> **Your objective**
Please copy each line from the entries that contains the string "computer".

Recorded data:
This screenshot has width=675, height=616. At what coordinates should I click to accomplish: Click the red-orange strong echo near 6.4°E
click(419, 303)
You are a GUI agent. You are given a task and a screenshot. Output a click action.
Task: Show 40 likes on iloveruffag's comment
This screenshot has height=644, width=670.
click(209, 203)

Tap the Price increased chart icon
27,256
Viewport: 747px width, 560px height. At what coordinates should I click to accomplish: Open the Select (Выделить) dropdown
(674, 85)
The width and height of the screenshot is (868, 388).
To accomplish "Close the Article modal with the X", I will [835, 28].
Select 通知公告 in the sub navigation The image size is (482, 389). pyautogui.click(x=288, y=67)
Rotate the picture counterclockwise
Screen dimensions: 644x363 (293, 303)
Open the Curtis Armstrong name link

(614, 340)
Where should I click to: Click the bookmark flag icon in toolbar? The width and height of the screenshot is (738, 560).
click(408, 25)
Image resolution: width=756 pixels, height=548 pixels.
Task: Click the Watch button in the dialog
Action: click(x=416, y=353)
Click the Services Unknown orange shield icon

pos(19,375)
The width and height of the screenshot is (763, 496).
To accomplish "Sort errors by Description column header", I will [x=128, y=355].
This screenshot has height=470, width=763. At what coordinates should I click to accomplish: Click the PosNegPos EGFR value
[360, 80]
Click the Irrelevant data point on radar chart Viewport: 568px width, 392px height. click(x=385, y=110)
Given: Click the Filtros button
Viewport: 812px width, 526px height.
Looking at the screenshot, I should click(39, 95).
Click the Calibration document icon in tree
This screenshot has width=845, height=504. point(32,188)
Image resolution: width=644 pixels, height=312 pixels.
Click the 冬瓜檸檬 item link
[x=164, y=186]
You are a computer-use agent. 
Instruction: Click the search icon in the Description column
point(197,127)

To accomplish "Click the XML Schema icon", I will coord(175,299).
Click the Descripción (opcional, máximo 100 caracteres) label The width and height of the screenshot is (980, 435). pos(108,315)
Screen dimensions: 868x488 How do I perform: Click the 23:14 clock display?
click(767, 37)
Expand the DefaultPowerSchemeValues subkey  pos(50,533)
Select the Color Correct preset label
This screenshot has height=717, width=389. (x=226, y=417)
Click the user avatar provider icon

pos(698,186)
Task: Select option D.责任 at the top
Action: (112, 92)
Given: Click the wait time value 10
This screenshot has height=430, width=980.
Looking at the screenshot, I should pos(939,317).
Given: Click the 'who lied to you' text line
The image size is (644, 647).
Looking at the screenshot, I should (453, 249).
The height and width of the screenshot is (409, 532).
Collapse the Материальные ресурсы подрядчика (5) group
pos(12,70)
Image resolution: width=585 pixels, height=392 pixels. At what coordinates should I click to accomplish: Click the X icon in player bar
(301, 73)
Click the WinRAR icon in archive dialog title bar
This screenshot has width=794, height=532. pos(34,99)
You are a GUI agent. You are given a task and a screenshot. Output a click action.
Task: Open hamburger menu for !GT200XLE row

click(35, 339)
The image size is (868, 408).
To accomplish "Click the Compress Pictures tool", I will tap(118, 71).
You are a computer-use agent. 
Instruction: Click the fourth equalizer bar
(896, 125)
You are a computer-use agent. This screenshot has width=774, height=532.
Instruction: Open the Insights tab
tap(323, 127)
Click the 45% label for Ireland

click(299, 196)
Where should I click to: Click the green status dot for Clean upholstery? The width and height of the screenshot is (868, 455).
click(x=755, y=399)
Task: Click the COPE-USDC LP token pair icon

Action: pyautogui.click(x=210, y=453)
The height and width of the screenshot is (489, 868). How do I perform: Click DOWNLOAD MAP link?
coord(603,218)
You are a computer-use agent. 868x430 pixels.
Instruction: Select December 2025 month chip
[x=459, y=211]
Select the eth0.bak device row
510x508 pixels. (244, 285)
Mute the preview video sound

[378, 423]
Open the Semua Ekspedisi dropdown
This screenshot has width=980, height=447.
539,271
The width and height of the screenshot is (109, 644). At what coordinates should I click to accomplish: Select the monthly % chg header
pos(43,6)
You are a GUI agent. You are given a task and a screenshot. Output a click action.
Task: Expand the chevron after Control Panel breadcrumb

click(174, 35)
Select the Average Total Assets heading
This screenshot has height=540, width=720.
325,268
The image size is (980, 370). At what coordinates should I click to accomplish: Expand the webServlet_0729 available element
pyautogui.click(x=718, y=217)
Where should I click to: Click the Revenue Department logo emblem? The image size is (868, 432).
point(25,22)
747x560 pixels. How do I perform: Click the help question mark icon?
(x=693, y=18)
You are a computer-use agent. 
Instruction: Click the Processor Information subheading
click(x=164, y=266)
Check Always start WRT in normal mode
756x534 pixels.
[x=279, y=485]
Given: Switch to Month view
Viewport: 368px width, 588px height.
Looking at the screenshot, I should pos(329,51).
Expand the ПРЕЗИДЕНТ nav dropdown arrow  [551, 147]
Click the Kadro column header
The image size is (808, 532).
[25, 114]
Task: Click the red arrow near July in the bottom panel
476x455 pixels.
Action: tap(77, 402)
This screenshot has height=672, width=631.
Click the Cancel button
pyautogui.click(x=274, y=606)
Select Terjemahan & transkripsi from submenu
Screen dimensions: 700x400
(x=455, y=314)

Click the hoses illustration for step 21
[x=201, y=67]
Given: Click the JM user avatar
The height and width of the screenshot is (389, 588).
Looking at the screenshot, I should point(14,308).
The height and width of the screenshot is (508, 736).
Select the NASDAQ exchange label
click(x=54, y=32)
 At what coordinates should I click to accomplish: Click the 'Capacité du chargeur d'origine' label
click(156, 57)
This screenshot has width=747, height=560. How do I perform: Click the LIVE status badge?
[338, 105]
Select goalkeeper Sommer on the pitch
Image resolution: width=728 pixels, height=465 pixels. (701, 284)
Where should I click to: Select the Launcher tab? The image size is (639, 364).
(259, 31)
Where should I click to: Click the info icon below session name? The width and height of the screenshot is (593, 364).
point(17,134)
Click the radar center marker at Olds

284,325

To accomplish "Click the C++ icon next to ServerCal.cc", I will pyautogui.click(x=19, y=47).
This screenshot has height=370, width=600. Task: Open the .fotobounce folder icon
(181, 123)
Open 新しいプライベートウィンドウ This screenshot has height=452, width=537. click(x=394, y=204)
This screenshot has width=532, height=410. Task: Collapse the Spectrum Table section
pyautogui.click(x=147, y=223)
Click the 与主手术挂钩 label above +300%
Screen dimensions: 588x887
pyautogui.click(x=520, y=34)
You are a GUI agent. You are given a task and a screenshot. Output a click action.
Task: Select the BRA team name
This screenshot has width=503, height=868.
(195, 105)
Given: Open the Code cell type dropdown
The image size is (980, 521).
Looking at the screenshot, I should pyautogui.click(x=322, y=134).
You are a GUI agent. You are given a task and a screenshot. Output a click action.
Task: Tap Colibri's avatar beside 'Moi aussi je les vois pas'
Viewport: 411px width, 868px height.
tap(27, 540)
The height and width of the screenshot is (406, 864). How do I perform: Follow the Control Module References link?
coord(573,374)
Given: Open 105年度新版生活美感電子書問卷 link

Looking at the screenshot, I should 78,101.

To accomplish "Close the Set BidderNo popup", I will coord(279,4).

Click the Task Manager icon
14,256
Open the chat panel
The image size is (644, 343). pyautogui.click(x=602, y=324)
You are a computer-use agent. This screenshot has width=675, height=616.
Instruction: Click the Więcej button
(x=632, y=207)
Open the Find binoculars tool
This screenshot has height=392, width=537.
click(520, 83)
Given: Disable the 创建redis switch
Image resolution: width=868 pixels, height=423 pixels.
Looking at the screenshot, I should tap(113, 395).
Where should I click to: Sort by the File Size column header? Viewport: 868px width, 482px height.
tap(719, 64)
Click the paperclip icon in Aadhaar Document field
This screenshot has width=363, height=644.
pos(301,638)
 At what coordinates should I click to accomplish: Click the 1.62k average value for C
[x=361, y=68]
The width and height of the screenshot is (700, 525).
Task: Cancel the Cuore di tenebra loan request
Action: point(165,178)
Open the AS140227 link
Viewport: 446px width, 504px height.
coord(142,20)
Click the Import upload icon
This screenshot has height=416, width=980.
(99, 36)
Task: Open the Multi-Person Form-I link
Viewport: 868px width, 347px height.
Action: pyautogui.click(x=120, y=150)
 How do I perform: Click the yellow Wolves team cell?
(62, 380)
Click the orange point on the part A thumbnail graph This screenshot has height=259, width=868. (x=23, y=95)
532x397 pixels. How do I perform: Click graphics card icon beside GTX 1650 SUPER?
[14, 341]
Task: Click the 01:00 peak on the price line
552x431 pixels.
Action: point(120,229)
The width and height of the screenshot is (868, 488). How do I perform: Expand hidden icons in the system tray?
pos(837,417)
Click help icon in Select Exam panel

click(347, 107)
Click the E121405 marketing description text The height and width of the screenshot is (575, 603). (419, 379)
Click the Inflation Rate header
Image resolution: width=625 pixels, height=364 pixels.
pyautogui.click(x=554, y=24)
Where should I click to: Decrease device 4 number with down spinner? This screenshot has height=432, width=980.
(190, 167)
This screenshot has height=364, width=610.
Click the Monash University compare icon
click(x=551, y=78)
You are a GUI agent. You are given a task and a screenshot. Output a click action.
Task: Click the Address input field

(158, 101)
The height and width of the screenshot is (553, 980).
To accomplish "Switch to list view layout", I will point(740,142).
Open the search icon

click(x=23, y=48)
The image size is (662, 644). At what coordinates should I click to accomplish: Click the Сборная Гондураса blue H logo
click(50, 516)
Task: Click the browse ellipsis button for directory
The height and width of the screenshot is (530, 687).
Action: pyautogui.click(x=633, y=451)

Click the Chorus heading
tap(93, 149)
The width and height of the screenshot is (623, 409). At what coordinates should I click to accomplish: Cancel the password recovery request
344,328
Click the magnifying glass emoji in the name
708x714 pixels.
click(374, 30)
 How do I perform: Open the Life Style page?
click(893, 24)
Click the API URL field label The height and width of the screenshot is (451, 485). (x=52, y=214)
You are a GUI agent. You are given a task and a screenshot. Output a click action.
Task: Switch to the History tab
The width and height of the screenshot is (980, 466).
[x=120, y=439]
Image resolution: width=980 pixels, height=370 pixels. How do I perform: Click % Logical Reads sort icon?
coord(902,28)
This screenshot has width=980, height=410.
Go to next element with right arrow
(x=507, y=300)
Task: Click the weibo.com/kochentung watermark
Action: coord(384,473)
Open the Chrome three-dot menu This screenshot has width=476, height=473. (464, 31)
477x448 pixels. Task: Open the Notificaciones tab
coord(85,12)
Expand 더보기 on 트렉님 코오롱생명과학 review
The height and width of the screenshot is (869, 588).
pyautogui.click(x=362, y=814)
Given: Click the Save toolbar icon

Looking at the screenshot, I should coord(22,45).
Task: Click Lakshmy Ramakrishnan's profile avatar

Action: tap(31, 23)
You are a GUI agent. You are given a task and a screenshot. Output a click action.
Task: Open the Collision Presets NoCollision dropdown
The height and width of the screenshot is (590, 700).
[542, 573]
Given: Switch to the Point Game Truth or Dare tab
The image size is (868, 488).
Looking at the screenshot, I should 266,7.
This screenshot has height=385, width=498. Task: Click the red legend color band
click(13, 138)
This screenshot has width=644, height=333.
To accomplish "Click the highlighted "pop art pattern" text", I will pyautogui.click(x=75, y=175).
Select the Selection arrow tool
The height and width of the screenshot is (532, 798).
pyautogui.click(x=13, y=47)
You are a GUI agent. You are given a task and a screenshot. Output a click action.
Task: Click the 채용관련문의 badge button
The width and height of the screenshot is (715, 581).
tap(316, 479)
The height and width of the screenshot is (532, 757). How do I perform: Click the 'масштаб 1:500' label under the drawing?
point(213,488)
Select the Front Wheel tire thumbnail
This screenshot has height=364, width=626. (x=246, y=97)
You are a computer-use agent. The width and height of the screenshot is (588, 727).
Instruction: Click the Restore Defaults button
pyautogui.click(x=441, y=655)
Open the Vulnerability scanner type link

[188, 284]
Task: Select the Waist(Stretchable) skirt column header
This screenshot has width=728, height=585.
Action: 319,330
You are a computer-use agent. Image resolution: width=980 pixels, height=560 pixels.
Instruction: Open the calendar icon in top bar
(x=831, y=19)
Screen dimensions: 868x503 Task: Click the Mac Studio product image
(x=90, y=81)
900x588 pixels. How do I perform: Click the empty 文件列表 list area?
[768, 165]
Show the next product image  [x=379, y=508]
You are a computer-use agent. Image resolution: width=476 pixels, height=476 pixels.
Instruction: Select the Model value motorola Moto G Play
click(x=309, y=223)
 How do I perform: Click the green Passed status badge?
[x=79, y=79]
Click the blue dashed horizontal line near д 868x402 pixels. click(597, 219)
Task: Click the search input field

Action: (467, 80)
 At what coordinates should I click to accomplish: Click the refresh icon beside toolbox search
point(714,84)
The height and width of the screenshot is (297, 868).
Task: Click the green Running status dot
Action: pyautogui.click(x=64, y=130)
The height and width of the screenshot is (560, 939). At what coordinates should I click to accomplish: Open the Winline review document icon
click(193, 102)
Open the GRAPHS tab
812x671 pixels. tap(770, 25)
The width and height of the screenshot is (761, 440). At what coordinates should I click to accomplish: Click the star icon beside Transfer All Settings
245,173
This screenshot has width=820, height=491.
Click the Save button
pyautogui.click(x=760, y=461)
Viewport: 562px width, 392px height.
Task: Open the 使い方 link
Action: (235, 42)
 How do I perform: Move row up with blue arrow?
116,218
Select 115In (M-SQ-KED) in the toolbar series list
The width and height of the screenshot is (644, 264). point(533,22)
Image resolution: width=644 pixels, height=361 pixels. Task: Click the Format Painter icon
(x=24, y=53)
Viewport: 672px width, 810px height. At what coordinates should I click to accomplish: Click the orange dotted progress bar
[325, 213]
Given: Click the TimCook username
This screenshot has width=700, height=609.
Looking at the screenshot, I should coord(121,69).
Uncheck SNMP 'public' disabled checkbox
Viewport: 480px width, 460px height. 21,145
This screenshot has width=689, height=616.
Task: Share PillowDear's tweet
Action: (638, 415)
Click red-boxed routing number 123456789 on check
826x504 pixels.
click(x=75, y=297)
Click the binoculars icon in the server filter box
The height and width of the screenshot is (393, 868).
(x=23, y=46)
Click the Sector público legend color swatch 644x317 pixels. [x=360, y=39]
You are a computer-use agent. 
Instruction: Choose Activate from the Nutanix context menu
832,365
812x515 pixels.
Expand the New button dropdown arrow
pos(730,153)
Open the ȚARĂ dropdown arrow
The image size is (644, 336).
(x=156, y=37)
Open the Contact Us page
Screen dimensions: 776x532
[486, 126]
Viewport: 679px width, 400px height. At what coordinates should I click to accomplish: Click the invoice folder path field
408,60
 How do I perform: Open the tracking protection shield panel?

> **Problem solution**
You are a computer-use agent. 
You are a computer-use agent. 
You are a computer-use agent. This screenshot has width=774, height=532.
You are a computer-use agent. 868x430 pixels.
You are a computer-use agent. 
You are a computer-use agent. This screenshot has width=675, height=616.
You are a computer-use agent. The width and height of the screenshot is (588, 727).
You are a computer-use agent. Image resolution: width=980 pixels, height=560 pixels.
You are a computer-use agent. Image resolution: width=476 pixels, height=476 pixels.
You are a computer-use agent. 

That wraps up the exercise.